On October 9, 2013, construction began for the initial re-development of Miller Creek - a significant environmental enhancement on the site. The speedway is now expected to be completed by 2017.

In the July 28, 2014 issue of Maclean's Magazine, an article about Canadian Motor Speedway appeared in the Economy section.

On September 11, 2014, Jeff Gordon was in Toronto for the 'Chase Across North America' Sprint Cup Championship media tour and spoke of Canadian Motor Speedway.

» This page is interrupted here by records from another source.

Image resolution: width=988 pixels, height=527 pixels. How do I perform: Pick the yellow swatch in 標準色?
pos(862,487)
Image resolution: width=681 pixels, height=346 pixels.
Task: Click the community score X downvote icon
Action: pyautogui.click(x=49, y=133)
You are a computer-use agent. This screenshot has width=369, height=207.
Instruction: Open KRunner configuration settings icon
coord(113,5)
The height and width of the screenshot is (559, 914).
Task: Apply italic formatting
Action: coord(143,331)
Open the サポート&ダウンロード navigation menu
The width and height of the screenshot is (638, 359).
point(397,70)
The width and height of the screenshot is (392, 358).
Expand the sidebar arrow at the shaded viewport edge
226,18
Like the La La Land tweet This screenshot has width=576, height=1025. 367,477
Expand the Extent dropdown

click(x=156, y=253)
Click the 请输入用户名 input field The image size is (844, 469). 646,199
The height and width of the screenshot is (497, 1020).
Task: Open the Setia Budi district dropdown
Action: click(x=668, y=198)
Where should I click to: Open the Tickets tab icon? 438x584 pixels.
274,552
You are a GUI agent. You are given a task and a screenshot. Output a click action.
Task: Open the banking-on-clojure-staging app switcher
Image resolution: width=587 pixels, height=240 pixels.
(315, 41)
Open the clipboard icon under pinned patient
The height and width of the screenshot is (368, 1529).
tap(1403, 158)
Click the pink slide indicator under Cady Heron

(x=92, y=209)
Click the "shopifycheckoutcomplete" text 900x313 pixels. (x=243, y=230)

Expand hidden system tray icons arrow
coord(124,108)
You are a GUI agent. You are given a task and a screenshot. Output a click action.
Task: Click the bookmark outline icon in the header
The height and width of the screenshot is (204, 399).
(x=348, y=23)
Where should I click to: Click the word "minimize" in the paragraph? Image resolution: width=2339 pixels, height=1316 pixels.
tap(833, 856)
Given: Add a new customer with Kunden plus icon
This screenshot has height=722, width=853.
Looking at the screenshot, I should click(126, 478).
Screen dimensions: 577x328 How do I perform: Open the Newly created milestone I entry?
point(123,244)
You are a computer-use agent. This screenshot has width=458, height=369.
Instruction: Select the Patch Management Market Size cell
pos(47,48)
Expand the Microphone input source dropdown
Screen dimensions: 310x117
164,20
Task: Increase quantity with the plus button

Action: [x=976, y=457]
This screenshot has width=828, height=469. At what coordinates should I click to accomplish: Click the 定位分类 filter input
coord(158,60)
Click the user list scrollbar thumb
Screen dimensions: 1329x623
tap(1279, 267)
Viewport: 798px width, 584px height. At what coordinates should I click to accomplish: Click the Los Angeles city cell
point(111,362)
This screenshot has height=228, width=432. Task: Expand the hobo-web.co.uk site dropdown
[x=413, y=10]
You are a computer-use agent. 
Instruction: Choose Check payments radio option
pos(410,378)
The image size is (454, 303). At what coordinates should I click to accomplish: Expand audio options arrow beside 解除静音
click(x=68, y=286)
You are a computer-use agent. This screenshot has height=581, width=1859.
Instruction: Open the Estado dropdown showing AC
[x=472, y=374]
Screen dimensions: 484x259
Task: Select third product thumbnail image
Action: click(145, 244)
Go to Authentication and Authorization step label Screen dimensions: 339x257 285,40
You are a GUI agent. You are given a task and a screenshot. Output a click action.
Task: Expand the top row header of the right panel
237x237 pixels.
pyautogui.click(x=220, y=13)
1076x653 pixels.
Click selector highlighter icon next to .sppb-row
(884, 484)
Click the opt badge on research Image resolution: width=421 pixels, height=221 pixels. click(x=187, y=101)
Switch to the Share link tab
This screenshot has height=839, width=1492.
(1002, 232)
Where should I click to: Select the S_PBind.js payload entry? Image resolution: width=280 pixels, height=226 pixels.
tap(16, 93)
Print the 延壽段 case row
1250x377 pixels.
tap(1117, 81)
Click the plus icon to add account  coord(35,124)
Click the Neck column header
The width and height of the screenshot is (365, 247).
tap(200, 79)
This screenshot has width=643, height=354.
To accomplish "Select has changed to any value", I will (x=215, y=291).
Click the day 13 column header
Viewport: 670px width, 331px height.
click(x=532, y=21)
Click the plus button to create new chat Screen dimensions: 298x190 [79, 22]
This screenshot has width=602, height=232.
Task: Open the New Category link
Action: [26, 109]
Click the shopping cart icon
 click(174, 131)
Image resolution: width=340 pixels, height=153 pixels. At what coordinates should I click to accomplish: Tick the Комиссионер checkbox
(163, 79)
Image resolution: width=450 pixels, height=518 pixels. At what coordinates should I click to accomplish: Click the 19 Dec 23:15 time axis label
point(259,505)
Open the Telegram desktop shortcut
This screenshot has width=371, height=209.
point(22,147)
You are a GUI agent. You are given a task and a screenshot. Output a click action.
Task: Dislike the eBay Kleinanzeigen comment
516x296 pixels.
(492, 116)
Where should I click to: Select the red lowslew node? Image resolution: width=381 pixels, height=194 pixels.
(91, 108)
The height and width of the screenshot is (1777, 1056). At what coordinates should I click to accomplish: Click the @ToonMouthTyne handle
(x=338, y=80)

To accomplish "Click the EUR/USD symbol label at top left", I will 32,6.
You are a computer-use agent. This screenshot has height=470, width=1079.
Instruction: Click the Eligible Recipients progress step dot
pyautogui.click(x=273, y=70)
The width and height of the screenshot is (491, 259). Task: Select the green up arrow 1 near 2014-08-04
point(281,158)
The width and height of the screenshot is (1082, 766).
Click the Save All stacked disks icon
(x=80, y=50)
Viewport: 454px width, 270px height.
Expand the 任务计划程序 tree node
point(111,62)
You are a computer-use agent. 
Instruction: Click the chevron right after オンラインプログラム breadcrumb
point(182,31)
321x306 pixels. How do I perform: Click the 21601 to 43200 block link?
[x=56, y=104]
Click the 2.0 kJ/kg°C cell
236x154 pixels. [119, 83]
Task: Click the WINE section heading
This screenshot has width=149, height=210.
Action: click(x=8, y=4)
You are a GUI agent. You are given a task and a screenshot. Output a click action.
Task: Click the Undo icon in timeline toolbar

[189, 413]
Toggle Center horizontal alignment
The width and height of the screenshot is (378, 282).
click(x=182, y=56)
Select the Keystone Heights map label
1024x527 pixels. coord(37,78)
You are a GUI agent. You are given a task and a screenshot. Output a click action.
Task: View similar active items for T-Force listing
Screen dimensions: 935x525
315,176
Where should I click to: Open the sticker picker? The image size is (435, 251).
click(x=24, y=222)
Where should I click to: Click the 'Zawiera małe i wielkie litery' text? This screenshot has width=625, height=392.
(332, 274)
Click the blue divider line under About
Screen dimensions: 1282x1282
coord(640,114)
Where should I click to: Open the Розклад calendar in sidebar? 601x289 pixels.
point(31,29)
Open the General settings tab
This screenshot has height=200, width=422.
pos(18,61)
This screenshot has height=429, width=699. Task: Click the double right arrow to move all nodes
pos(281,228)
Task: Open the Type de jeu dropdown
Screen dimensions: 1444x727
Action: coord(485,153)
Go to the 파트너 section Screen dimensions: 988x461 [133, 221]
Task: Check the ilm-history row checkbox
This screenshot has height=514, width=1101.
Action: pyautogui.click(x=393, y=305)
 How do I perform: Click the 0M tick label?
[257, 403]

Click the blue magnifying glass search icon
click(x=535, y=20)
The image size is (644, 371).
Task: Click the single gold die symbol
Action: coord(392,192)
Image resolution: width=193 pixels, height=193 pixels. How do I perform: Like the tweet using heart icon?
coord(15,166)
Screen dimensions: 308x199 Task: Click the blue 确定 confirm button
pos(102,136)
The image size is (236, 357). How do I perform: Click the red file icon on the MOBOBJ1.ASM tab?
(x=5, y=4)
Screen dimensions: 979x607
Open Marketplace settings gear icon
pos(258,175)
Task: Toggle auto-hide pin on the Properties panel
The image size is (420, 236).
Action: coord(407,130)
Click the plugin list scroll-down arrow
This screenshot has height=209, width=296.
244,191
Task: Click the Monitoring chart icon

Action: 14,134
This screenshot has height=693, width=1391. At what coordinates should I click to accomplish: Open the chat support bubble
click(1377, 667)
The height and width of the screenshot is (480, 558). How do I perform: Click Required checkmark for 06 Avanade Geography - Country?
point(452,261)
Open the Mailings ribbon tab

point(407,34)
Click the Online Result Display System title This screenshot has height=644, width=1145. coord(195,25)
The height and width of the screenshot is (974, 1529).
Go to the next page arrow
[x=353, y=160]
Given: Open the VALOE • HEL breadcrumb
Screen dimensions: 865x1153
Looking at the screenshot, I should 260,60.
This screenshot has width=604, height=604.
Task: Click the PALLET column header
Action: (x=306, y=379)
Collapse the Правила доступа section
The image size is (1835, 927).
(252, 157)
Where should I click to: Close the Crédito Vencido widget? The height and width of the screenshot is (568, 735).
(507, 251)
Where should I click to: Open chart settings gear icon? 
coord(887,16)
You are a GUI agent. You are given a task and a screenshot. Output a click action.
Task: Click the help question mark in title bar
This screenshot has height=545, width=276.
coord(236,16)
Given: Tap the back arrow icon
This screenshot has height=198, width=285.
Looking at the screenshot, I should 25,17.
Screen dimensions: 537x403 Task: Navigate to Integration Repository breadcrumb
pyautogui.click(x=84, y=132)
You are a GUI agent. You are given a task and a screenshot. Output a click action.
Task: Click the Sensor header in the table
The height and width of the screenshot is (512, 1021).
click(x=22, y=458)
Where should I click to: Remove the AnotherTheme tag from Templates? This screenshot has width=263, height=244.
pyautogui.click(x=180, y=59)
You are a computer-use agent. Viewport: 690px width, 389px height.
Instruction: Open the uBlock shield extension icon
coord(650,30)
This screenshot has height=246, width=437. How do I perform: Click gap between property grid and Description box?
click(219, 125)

An update on July 5, 2016, stated that the land required had not been purchased, and the developers now claimed they will have a building permit by 2017. No completion date for the project had been offered lately by the developers, but Fort Erie mayor Wayne Redekop told Buffalo radio station WBFO, that the speedway could be open by either late 2018 or "the first quarter of 2019.":

As of April 2018, development remained stalled. Developers refused to build the speedway unless an exit ramp is constructed for it off the Queen Elizabeth Way, a proposal the Ontario government at the time opposed (it was deposed in the 2018 elections). The process remained completely stalled even after the change in government. In July 2019, the St. Catharines Standard attempted to follow-up with CMS officials regarding the project's status and was hung up on by all relevant parties. The speedway has until September 13, 2020—the date that the speedway's zoning waiver expires—to file for a building permit; if none is filed by then, the project will be forcibly cancelled and the land will revert to being zoned for agriculture. In August 2020, the project's developers emerged to request an extension on its zoning waiver, stating that a major backer from Kuwait had dropped out of the project and that they planned on beginning construction in early 2021 if the waiver were extended. The waiver was granted, with an expiration of November 2021. In spring 2021, the owner, still unable to secure replacement funds, began putting some of the peripheral land up for sale; surrounding landowners noted that he had not approached them about buying the necessary parcels to allow the project to move forward. The waiver expired in November, ending the project.